The recent TIMSS (Trends in International Mathematics and Science Survey) and PISA (Program for International Student Assessment) results have been met with the usual fanfare or damp squib depending on where you reside. The idea to compare countries’ educational systems via standardized tests always seems to be an ill-considered one, and yet every year such rankings keep coming. There are people eagerly awaiting the results to see whether a country did well enough to provide cause for celebration or poorly enough to allow for an onslaught of criticism.
TIMSS and PISA have many critics, not least from leading academics like Yong Zhao at the University of Kansas; but despite their criticisms they are regularly held up by governments to champion or condemn educational practices in their own country – or other countries. Among other things this has led to an unhealthy obsession among educators from all over the world with Finland, whose results, system, and general educational indefatigability has become the hopeful example of a Western nation that can achieve good scores in the face of competition from Asia, without the need for mirroring long hours and encouraging high pressure competition.
This year, in a pattern that is becoming monotonous to follow, the Asia-Pacific has all the real winners, with the TIMSS results showing that Singapore, Hong Kong, South Korea, Chinese Taipei (Taiwan), and Japan significantly outperformed all other countries. These locations have used their success in these global standardized tests to boast of their educational systems, schools, teachers, and students. On the back of this success, we have witnessed a gentle wooing of the West, where, for example, the U.K. now widely utilizes a Singapore mathematics scheme. Alongside these academic initiatives, we have also been subjected to the unusual spectacle of a number of bizarre and disingenuous exchanges, mostly in the name of entertainment. We have seen, on the BBC no less, British children sent to Chinese schools (it was too hard, the Brits were too rude, and they gave up) and Chinese teachers sent to U.K. schools (the children were too rude and wouldn’t listen, so the teachers gave up).

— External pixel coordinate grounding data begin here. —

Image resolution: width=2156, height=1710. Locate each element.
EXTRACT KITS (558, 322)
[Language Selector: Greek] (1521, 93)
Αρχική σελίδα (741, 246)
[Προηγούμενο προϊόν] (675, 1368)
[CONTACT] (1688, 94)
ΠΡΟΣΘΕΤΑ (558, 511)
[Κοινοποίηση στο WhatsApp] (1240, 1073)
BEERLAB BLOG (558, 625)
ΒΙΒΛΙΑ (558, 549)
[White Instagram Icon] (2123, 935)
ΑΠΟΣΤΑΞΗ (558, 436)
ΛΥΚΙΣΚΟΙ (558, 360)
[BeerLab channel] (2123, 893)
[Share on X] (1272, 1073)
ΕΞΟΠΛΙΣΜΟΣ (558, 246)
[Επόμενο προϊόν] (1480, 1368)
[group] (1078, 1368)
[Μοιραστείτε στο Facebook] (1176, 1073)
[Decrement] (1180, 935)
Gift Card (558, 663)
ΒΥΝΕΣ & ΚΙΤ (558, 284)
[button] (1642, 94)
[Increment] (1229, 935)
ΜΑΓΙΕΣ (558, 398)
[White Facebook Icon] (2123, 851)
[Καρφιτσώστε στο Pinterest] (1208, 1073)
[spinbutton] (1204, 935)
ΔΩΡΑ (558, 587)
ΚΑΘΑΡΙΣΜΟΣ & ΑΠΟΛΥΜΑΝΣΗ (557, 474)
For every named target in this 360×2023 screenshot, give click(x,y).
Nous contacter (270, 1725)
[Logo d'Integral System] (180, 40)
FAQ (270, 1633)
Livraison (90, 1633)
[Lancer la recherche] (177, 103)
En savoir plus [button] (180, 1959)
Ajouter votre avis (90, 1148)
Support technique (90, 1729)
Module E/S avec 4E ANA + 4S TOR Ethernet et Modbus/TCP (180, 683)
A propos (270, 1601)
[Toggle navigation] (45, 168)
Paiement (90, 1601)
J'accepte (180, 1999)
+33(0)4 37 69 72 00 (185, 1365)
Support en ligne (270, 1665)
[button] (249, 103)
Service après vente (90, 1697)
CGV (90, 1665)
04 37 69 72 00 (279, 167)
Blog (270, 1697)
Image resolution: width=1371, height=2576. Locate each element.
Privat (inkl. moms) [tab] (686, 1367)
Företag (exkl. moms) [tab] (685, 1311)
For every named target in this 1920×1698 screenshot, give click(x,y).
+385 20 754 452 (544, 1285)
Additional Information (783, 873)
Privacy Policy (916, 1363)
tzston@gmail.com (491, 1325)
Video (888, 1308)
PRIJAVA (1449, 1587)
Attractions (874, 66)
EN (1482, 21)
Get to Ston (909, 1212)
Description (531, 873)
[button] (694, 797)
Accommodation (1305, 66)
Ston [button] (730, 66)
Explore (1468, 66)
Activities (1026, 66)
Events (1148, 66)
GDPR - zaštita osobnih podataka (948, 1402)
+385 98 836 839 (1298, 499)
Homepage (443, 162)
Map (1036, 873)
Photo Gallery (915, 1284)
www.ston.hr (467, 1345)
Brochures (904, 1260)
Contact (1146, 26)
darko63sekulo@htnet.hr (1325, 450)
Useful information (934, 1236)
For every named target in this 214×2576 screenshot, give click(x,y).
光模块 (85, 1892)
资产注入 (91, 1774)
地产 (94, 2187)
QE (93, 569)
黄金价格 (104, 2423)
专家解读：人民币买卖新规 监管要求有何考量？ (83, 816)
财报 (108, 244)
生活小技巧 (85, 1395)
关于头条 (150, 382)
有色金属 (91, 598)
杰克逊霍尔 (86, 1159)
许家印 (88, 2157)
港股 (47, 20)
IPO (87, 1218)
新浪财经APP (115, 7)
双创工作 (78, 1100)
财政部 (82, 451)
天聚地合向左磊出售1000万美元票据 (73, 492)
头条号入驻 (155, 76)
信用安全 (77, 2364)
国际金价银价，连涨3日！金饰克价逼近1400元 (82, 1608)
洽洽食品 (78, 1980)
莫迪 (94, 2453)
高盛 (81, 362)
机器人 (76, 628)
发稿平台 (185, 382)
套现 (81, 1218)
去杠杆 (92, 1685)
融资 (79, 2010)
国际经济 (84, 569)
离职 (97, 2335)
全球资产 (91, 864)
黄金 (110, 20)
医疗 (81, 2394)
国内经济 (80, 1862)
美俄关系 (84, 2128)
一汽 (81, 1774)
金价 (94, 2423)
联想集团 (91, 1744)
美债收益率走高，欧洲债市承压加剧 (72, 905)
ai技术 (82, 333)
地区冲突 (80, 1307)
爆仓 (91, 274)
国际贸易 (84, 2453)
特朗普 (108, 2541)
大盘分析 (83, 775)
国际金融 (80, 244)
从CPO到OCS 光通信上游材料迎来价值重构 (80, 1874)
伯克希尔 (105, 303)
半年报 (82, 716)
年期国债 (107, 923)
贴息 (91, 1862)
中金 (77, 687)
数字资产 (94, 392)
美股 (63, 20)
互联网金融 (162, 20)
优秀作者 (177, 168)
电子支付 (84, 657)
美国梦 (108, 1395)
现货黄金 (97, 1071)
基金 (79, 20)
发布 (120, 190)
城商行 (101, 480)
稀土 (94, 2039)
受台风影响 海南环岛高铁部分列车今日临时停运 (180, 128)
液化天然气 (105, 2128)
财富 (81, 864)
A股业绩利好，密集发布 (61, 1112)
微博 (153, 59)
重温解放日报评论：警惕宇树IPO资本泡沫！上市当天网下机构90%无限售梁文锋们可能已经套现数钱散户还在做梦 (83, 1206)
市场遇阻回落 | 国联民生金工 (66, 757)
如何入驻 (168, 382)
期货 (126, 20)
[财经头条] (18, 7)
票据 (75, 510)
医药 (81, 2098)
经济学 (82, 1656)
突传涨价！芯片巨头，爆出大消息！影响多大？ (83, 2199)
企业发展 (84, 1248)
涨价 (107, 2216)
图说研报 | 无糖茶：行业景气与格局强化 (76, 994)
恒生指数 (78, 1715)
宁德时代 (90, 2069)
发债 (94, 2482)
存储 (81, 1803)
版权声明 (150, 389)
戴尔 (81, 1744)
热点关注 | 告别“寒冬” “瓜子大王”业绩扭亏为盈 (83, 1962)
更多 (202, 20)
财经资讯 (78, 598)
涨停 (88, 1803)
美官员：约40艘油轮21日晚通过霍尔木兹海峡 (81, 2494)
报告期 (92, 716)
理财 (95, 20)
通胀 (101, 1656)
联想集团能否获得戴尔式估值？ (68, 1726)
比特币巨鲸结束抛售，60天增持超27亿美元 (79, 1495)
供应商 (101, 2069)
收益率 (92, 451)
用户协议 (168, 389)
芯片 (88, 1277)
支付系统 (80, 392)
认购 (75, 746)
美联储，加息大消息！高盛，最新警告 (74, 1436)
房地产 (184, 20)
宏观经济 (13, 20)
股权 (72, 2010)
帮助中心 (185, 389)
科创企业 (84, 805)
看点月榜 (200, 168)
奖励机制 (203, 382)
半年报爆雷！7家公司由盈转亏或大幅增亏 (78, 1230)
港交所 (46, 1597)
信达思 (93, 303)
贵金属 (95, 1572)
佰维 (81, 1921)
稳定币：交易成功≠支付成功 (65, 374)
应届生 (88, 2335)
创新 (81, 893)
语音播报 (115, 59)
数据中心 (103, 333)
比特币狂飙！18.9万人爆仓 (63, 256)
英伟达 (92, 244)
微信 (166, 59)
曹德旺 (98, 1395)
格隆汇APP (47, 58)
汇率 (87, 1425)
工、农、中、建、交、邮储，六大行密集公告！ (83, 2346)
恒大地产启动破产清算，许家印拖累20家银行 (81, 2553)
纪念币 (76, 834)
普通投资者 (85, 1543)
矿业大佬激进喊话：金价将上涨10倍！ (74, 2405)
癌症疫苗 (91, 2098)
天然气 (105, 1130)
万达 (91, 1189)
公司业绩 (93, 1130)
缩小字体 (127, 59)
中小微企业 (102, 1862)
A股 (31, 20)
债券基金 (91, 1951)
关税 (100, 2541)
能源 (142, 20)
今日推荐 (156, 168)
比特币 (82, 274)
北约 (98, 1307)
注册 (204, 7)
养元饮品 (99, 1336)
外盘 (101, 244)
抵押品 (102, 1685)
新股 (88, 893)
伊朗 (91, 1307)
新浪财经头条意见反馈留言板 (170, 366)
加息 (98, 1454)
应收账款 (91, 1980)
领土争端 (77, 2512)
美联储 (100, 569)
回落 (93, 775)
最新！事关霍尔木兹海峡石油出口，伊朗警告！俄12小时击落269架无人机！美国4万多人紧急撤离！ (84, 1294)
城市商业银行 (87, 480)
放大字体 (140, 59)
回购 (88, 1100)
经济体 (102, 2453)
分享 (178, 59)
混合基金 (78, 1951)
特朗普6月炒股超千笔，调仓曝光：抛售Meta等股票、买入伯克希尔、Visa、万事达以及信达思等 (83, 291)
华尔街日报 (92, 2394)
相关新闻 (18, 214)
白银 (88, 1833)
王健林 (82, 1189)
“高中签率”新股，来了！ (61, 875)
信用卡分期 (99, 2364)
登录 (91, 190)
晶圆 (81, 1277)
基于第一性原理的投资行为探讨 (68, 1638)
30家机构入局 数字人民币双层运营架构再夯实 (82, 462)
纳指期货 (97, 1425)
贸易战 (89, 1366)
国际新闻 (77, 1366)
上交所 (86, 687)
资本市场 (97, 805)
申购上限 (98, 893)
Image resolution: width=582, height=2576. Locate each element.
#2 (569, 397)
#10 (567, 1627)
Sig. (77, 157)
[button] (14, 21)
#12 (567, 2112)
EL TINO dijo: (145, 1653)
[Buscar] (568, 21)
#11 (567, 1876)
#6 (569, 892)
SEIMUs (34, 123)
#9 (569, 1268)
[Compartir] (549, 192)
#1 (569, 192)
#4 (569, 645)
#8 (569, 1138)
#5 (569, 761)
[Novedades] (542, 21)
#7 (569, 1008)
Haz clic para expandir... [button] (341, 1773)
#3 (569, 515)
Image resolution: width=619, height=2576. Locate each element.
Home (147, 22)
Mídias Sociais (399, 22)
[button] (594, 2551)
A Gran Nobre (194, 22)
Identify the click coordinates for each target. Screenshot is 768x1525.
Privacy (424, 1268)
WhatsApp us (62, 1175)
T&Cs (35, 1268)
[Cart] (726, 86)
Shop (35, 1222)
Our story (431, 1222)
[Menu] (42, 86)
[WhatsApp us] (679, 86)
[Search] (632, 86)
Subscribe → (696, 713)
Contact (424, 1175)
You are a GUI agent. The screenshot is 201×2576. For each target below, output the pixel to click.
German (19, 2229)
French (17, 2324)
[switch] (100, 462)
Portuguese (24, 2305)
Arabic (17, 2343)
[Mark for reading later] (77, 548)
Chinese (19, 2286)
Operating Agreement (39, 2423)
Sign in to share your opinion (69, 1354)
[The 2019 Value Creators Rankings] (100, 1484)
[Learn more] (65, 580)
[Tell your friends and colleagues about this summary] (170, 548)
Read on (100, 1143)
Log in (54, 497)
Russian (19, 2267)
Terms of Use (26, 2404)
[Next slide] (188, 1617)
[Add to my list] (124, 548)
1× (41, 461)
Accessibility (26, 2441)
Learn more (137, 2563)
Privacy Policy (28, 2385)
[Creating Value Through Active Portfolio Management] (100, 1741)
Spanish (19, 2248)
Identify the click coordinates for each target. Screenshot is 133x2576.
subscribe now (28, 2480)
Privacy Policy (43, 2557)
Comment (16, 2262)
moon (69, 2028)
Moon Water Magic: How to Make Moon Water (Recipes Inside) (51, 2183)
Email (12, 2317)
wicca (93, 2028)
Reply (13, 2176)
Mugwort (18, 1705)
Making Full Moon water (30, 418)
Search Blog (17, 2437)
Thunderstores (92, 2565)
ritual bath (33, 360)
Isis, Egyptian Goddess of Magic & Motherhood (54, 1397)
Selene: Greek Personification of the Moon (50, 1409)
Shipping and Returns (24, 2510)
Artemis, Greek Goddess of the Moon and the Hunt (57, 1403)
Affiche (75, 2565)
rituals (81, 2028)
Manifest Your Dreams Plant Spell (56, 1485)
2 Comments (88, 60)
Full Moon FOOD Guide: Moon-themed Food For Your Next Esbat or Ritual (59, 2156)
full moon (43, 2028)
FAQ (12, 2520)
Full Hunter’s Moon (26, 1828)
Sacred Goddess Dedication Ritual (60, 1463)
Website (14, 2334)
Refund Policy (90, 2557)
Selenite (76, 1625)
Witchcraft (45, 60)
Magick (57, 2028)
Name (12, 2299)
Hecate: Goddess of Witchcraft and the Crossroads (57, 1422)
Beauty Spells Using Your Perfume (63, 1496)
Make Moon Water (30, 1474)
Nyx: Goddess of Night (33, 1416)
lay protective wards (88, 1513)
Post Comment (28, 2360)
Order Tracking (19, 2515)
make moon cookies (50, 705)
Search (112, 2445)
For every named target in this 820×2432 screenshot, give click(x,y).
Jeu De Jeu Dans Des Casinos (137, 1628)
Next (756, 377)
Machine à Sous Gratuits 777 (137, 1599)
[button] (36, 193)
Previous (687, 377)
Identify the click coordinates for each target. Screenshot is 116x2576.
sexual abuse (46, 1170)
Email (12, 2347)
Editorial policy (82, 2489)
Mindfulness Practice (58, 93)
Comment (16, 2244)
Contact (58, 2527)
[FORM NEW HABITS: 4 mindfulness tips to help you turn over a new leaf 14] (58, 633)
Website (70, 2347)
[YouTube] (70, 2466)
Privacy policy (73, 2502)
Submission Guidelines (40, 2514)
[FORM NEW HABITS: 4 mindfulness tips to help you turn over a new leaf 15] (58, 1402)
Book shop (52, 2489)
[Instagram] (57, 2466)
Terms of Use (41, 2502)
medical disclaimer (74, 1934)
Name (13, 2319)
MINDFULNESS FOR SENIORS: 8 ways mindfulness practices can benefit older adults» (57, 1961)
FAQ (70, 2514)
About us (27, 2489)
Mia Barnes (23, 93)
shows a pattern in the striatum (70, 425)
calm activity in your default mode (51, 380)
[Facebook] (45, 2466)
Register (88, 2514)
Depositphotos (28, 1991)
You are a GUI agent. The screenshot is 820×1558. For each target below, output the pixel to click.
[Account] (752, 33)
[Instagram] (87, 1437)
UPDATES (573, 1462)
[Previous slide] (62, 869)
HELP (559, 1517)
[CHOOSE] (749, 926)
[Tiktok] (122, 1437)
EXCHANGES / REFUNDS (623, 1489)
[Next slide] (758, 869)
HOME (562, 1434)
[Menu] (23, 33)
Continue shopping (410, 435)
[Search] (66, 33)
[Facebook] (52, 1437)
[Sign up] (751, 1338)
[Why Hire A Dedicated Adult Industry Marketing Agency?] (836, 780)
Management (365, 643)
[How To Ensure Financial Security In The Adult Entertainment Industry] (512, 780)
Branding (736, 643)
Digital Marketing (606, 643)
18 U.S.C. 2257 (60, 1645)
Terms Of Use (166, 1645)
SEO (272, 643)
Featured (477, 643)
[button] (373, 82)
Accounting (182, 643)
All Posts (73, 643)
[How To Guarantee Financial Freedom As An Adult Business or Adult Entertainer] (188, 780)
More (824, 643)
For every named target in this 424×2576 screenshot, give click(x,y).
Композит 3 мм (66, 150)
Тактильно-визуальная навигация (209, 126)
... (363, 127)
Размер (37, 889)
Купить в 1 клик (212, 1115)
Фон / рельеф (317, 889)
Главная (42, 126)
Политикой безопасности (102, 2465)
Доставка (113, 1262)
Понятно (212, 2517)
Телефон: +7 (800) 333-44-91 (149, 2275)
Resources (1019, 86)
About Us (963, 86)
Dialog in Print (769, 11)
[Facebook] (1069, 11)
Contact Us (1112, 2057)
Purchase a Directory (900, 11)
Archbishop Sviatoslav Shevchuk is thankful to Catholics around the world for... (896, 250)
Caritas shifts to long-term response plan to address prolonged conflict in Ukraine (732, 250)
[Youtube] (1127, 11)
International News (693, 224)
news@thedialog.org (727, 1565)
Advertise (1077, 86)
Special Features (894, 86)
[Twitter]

In a recent follow-up, the BBC covered three Welsh children in South Korean schools and found that the truth is far more complicated than anything a standardized test can show. South Korean children are studying 14 to 16 hours a day to compete, ultimately, in a make-or-break university entrance exam. Welsh children don’t need to do this and they have more free time, which, depending on who you ask, may be a good or a bad thing.
Welsh PISA scores are lower than South Korean ones, but comparing the two is like comparing leeks and kimchi. The Asia-Pacific countries near the top of PISA rankings all feature tough final university entrance exams in highly competitive social environments, whereas Western countries left this behind a long time ago. A key moment in the story of the Welsh children in South Korea came when one of the South Korean children talks about suicides from her peer group due to the pressure coming from family and teachers over the college entrance exam results. How many suicides are worth it so that a country can attain the highest PISA scores?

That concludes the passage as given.